[Input material — start]
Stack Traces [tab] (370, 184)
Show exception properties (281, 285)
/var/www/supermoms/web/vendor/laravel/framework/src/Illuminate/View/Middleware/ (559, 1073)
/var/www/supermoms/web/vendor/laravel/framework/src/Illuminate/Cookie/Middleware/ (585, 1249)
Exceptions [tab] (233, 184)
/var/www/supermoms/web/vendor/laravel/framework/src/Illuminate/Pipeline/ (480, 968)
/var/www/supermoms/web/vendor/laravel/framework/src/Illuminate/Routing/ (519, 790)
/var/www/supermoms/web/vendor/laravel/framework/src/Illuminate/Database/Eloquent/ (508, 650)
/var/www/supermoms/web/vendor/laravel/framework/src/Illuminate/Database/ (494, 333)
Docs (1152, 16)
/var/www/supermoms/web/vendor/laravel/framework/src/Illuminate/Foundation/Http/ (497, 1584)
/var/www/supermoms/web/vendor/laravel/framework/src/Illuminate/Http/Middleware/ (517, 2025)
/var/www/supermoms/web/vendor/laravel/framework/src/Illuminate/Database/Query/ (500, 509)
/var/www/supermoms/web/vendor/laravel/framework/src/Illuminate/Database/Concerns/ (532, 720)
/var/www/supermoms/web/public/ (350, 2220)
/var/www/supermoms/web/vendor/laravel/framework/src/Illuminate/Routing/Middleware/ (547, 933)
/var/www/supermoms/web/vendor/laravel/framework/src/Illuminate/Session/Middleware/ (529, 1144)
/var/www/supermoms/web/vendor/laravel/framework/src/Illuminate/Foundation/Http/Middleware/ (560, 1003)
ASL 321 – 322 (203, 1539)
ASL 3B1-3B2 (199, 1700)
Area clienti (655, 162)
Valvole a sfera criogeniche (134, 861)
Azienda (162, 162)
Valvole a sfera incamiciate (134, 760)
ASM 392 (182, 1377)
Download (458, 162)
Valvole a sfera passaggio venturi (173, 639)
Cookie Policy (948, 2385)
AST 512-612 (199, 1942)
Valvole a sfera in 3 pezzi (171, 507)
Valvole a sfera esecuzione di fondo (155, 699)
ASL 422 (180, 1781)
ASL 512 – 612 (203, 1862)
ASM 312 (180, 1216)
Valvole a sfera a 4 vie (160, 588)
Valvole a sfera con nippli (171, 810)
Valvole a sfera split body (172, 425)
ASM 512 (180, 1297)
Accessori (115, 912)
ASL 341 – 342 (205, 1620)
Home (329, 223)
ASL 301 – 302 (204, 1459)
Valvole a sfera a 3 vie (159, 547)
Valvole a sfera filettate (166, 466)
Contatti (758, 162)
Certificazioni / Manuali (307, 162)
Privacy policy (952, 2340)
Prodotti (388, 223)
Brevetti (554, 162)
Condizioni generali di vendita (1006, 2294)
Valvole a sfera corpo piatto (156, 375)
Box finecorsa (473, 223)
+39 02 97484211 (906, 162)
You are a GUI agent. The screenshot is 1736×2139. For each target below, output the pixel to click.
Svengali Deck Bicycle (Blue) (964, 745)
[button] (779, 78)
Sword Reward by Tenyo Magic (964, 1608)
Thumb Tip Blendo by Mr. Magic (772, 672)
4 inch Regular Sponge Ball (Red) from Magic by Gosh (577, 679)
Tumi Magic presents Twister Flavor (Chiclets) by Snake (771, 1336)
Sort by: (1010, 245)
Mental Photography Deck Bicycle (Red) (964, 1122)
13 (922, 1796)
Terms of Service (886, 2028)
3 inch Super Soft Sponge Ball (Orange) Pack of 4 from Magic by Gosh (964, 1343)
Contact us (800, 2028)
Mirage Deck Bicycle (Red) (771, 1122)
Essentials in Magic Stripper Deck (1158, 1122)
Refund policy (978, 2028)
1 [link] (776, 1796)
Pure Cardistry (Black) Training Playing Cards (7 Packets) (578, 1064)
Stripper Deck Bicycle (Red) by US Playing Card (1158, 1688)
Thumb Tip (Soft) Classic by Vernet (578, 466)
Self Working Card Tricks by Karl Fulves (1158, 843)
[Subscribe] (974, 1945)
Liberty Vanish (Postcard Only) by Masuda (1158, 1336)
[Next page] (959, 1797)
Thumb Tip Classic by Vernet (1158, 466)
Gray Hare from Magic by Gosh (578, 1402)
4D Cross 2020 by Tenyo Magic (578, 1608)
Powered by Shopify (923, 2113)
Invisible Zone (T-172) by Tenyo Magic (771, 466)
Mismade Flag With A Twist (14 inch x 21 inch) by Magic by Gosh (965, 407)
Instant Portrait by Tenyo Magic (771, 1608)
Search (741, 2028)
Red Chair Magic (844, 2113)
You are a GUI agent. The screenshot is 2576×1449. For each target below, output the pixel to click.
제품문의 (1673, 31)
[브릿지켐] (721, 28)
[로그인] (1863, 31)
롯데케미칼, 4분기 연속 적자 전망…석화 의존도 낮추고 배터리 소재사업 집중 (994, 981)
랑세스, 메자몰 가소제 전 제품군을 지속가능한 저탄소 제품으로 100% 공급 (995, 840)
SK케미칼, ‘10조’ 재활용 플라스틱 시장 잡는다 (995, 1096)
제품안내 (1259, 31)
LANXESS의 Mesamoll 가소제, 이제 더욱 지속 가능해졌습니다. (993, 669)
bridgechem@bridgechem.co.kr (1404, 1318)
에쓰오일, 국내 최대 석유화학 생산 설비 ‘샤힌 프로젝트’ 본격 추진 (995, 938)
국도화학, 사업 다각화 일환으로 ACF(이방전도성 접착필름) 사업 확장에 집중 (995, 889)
[Input material — finish]
§ **Problem details**:
Look for the string "Thumb" in the data above and return every line that has it.

§ **Solution for this task**:
Thumb Tip Blendo by Mr. Magic (772, 672)
Thumb Tip (Soft) Classic by Vernet (578, 466)
Thumb Tip Classic by Vernet (1158, 466)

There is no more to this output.